PROMPT:
Reproduce the material that follows, keeping every line exactly as it is.

Start of RECORDS SHOWN

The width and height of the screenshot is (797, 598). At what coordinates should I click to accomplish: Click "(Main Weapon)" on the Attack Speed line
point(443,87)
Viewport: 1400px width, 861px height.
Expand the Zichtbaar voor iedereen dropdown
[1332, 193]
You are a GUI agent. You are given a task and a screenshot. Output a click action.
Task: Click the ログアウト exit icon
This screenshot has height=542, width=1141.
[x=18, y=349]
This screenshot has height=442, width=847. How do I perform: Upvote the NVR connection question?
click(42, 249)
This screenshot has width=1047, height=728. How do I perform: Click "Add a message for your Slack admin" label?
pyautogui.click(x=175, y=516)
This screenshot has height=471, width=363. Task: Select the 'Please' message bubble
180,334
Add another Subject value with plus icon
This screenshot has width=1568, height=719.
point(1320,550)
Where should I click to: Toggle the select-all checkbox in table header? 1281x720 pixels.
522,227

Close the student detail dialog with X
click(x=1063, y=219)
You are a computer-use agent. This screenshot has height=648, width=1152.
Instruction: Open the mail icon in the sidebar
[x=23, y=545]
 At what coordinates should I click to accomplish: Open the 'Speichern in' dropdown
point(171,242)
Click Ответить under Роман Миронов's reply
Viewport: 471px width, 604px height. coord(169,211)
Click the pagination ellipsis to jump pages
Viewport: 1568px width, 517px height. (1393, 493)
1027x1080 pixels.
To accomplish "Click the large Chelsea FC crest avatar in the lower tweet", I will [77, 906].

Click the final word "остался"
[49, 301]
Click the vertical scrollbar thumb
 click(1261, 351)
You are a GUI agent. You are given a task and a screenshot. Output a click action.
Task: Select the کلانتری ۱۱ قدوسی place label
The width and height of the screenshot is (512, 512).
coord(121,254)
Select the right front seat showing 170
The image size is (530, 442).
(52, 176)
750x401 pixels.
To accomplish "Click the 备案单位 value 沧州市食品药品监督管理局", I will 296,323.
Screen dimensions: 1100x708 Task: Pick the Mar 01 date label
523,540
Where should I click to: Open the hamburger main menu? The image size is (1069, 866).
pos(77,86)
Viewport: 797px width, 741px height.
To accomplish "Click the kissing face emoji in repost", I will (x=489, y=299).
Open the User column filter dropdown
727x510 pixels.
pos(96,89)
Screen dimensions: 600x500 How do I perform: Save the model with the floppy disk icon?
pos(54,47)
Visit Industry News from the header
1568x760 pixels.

End of RECORDS SHOWN

ANSWER SECTION:
The width and height of the screenshot is (797, 598). At what coordinates should I click to accomplish: Click "(Main Weapon)" on the Attack Speed line
point(443,87)
Viewport: 1400px width, 861px height.
Expand the Zichtbaar voor iedereen dropdown
[1332, 193]
You are a GUI agent. You are given a task and a screenshot. Output a click action.
Task: Click the ログアウト exit icon
This screenshot has height=542, width=1141.
[x=18, y=349]
This screenshot has height=442, width=847. How do I perform: Upvote the NVR connection question?
click(42, 249)
This screenshot has width=1047, height=728. How do I perform: Click "Add a message for your Slack admin" label?
pyautogui.click(x=175, y=516)
This screenshot has height=471, width=363. Task: Select the 'Please' message bubble
180,334
Add another Subject value with plus icon
This screenshot has width=1568, height=719.
point(1320,550)
Where should I click to: Toggle the select-all checkbox in table header? 1281x720 pixels.
522,227

Close the student detail dialog with X
click(x=1063, y=219)
You are a computer-use agent. This screenshot has height=648, width=1152.
Instruction: Open the mail icon in the sidebar
[x=23, y=545]
 At what coordinates should I click to accomplish: Open the 'Speichern in' dropdown
point(171,242)
Click Ответить under Роман Миронов's reply
Viewport: 471px width, 604px height. coord(169,211)
Click the pagination ellipsis to jump pages
Viewport: 1568px width, 517px height. (1393, 493)
1027x1080 pixels.
To accomplish "Click the large Chelsea FC crest avatar in the lower tweet", I will [77, 906].

Click the final word "остался"
[49, 301]
Click the vertical scrollbar thumb
 click(1261, 351)
You are a GUI agent. You are given a task and a screenshot. Output a click action.
Task: Select the کلانتری ۱۱ قدوسی place label
The width and height of the screenshot is (512, 512).
coord(121,254)
Select the right front seat showing 170
The image size is (530, 442).
(52, 176)
750x401 pixels.
To accomplish "Click the 备案单位 value 沧州市食品药品监督管理局", I will 296,323.
Screen dimensions: 1100x708 Task: Pick the Mar 01 date label
523,540
Where should I click to: Open the hamburger main menu? The image size is (1069, 866).
pos(77,86)
Viewport: 797px width, 741px height.
To accomplish "Click the kissing face emoji in repost", I will (x=489, y=299).
Open the User column filter dropdown
727x510 pixels.
pos(96,89)
Screen dimensions: 600x500 How do I perform: Save the model with the floppy disk icon?
pos(54,47)
Visit Industry News from the header
1568x760 pixels.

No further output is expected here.